■ **ASSIGNMENT**: Return an exact copy of the lines from the one holding "You are a computer-use agent." to the end of the data, including both the starting and final lines. Leave the pictures out.

Stored records:
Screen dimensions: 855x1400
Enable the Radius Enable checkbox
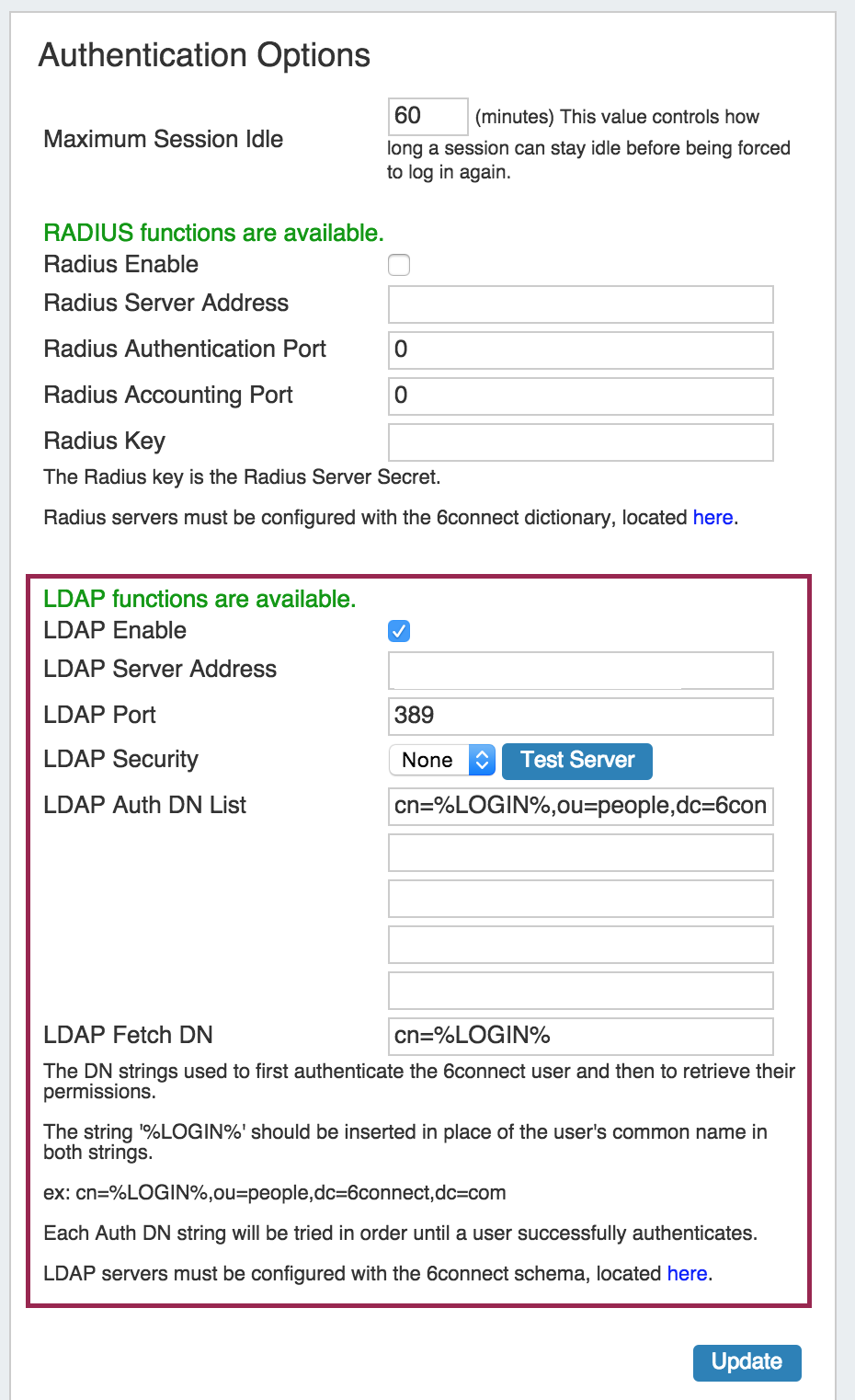point(399,265)
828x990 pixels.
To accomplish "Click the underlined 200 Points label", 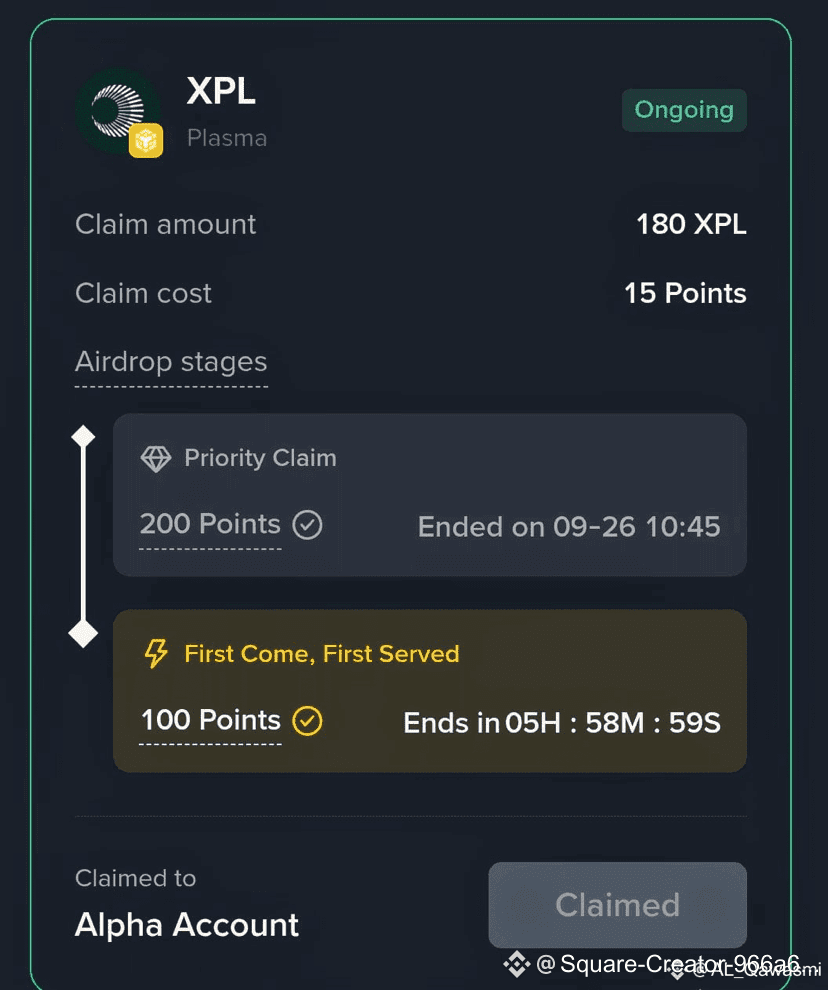I will point(210,525).
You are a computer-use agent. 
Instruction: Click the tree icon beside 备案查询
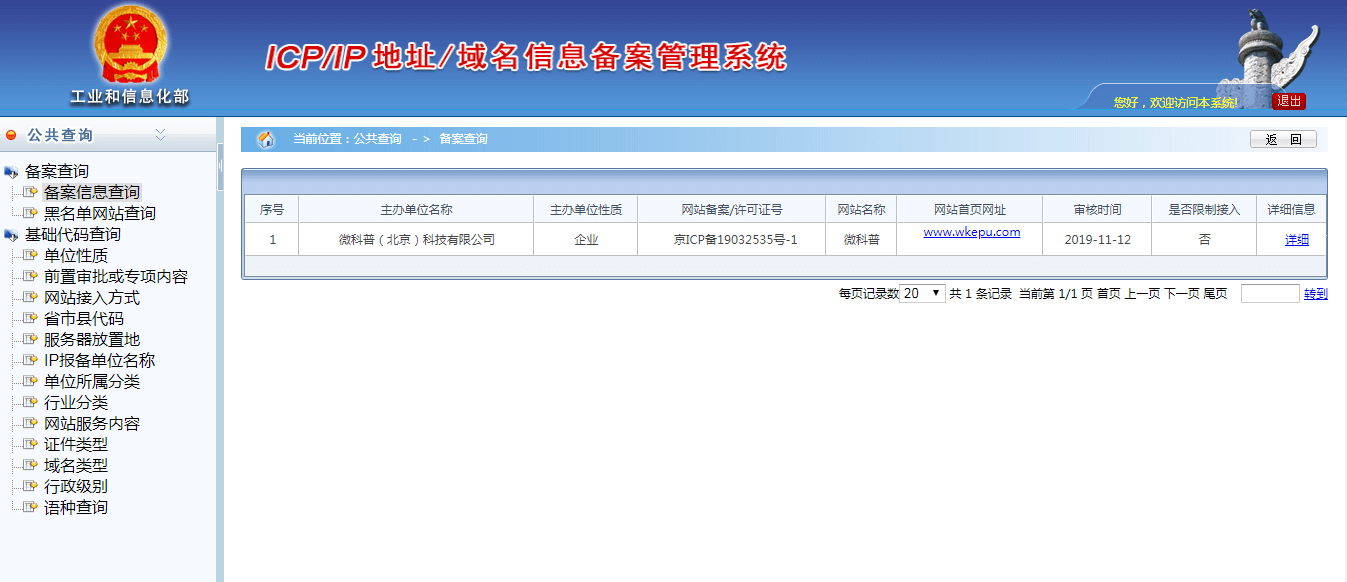(x=10, y=170)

■ **REPLY**:
You are a computer-use agent. 
Instruction: Click the tree icon beside 备案查询
(x=10, y=170)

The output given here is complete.